Exercise can prevent falls

It used to be thought that falls were an inevitable part of ageing. Luckily, it is now clear that falls can be prevented with well-designed exercise programs.

How common are falls?

Just about everyone will know an older person who has had a fall. One in three people aged 65 and over fall at least once each year. What’s worse, falls are not just for ‘frail’ older people. More vigorous older people fall too – but they tend to be doing more adventurous activities when they fall.

Can falls be predicted?

An assessment from a health professional such as an APA physiotherapist can predict how likely it is that an individual will fall. A history of falls, balance and mobility problems, and use of sleeping tablets have all been associated with an increased risk of falls.

Why do falls happen?

To stay upright and prevent a fall we need to have:

  • good balance (which involves being able to stand, reach, and step safely)
  • good vision to be able to see hazards in our path (e.g., uneven pavement)
  • good reaction time to respond quickly to such hazards
  • awareness to know if we are starting to fall, and then
  • enough strength to stay upright and keep us on our feet.

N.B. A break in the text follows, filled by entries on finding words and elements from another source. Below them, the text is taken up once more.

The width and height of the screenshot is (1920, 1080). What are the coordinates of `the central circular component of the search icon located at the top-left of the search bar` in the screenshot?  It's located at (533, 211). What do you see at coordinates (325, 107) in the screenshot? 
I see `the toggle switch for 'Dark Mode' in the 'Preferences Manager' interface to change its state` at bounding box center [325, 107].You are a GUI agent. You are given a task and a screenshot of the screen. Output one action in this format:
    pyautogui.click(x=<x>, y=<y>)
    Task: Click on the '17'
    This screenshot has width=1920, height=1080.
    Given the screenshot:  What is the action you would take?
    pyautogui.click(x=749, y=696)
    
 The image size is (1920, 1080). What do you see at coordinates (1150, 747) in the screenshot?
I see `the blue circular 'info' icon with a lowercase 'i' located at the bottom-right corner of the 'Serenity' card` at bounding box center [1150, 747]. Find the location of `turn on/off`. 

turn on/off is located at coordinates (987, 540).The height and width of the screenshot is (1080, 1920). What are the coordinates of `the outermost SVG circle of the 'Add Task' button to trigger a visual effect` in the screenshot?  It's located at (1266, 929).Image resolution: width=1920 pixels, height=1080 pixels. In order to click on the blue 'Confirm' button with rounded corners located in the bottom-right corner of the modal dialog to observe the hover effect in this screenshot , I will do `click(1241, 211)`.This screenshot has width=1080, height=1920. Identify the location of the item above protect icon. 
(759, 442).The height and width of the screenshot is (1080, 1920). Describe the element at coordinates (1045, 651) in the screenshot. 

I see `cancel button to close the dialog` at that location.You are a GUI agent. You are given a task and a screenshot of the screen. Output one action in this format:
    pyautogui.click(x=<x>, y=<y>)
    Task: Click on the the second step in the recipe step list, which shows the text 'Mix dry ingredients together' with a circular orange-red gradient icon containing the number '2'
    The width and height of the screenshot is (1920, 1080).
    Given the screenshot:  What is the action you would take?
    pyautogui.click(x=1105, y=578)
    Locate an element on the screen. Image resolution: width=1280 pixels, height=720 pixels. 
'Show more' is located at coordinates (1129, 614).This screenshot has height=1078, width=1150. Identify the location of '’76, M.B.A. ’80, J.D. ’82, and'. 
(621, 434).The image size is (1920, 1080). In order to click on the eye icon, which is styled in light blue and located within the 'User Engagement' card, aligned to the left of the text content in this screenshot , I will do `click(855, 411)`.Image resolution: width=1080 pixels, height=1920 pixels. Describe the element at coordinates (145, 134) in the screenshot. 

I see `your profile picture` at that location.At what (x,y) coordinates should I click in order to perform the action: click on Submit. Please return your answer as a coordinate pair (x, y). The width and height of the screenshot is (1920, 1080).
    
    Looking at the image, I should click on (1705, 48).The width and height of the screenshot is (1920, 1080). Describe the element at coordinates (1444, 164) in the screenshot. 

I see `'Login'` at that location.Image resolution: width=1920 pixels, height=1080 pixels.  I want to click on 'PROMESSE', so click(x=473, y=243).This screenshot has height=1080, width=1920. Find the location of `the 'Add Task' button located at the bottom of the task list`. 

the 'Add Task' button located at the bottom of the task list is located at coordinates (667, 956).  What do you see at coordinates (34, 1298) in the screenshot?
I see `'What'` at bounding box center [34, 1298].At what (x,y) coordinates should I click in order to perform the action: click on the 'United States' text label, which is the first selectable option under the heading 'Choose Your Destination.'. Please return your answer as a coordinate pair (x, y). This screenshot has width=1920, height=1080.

Sadly, falls are more common with ageing as performance in each of these areas deteriorates with age. However, exercise has the potential to improve performance in several of these areas and thus reduce the risk of falls. This approach is rather like reducing the chances of having of a heart attack by addressing risk factors such as smoking and being overweight. As with heart attacks, we may not be able to prevent all falls but something can be done to reduce the risk.

How can falls be prevented?

There has now been a great deal of research looking at the value of falls prevention programs. These studies have found that falls can be prevented by strategies that include a mix of exercise, medication reviews, and environmental modification. This approach can prevent falls for people living in residential aged care facilities and in the general community.

What about exercise?

Many studies have also found that a well-designed exercise program on its own can prevent falls. In a recent review of the research we found that the programs with the biggest effect on falls included exercises which aim to improve balance and which were ongoing. Such programs could reduce the number of falls by up to 40%. However, short term programs which did not target balance sufficiently did not prevent falls. Studies also showed an increased effect when the exercises were performed more frequently (e.g., three times a week as opposed to once a week).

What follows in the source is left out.